The advertisements ‘might amount to vulgar abuse’ but they did not constitute malicious falsehood. And then came his withering conclusion. ‘I suspect the real reason BA do not like [the advertisement] is precisely because it is true.’
O’Leary was a happy man. ‘They did not think we could afford to fight them in court,’ he said outside, playing his David card even though he would make profits of more than GB£100 million that year, easily enough to fund a few days in London’s High Court. ‘It is an age-old dirty trick by BA. But we did fight them and we won. It’s game, set and match to us.’
Win some, lose some. On the same day as Justice Jacob made his ruling, Ireland’s High Court found against O’Leary in a case brought by Aer Rianta. The airports company had sued Ryanair for £459,885 it claimed was owed to it for unpaid fees due on various routes. Ryanair had subsequently paid just over £103,000 for fees on the Dublin–Bristol route, but Aer Rianta had returned to court in December to claim the remaining £350,000.
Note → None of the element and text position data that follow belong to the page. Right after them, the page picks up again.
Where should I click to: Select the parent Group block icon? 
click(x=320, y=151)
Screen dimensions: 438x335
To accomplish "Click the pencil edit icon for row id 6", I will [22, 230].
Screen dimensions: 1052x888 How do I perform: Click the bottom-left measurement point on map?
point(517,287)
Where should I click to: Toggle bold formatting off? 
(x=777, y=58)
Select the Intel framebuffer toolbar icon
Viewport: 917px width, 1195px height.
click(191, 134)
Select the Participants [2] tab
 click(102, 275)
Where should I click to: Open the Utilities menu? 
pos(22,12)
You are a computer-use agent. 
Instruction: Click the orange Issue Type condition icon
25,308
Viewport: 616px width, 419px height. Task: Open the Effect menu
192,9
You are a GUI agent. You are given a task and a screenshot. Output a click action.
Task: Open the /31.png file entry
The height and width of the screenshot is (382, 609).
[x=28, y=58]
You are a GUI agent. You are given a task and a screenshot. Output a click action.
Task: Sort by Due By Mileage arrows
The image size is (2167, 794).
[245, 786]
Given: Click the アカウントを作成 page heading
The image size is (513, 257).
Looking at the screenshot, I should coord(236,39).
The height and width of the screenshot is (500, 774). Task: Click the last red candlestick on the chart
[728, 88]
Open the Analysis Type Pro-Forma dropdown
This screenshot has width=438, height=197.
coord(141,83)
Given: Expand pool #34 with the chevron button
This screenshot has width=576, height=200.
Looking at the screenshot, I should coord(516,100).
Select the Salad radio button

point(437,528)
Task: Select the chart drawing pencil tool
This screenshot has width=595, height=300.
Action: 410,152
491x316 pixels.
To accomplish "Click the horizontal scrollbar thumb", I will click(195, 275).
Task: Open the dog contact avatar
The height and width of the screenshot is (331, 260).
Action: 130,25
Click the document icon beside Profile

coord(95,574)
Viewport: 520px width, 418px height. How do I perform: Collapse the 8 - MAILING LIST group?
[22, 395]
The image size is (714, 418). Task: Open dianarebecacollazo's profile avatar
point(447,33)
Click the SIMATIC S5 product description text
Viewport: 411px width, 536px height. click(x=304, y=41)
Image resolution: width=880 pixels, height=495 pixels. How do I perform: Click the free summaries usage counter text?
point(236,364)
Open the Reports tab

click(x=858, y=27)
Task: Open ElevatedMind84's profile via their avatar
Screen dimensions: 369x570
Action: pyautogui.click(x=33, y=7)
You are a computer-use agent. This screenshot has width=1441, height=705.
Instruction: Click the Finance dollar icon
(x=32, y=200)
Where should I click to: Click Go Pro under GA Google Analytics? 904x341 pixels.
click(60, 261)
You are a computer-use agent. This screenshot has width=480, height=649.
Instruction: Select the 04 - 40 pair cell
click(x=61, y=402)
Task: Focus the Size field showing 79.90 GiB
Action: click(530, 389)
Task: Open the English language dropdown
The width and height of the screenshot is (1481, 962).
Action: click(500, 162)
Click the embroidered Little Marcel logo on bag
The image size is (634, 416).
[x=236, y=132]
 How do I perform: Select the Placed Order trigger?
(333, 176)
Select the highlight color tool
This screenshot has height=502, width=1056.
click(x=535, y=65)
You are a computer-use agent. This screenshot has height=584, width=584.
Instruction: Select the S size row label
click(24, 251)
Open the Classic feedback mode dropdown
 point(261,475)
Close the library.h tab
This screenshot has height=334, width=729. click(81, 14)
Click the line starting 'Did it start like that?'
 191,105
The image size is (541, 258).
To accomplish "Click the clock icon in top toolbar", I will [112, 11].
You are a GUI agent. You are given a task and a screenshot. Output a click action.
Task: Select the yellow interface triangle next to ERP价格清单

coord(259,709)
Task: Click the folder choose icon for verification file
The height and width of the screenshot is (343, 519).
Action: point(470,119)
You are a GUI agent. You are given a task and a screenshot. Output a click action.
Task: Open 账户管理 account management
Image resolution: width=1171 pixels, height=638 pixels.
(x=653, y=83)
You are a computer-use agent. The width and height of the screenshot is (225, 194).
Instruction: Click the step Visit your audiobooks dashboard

O’Leary had claimed that he had held discussions with Aer Rianta’s assistant chief executive Brian J. Byrne in which the two men agreed a variation on the standard landing charges for Ryanair and that therefore the £350,000 was never in fact due. Byrne’s recollection was somewhat different. He denied any special deal had been agreed. Mr Justice Kelly took the same view, found that there was no written agreement between the airline and the airport, and that co
rrespondence demonstrated there was no evidence of any amendment to landing charges.
The verdict was squarely against Ryanair. What Ryanair was saying was not credible, Kelly said, and was undermined by documents exhibited by O’Leary. Kelly ordered the airline to pay the full £350,000, as well as 8 per cent interest and Aer Rianta’s costs. He also refused to give the airline leave to appeal and refused a stay on his order. For once, O’Leary stayed silent, concentrating instead on milking his victory over BA.
17. Customer Care
In October 1988 P.J. McGoldrick, Ryanair’s then newly appointed chief executive, had marched across the tarmac at Dublin airport to greet an incoming flight. As the passengers disembarked, McGoldrick scooped Jane O’Keeffe, a twenty-one-year-old, into his arms and carried her towards the terminal building, while press photographers clicked away for the next morning’s newspapers.
O’Keeffe was the millionth passenger to use the new airline. Her reward, McGoldrick said, would be ‘free flights for life’ for her and a partner. ‘What would that cost the company?’ a journalist wondered. ‘We don’t nitpick over the gifts we give,’ McGoldrick replied rather grandly.
At the time money did not really matter in Ryanair. McGoldrick had just taken over from the profligate, if occasionally inspired, regime of Eugene O’Neill and had no idea about the true state of the airline’s finances. Simple things like organizing a contract with O’Keeffe that might specify the precise nature of her entitlement and how she could claim it were bothersome details with which the young Ryanair did not concern itself.
For the next ten years O’Keeffe made use of her free flights, nominating first her sister then her new husband as her travelling companion. In the absence of a contract O’Keeffe and the airline had come to a mutually acceptable compromise. If she gave a couple of weeks notice, Ryanair would put her on the flight of her choice. But then came a crunch in the summer of 1998. ‘It blew up one weekend,’ O’Leary says.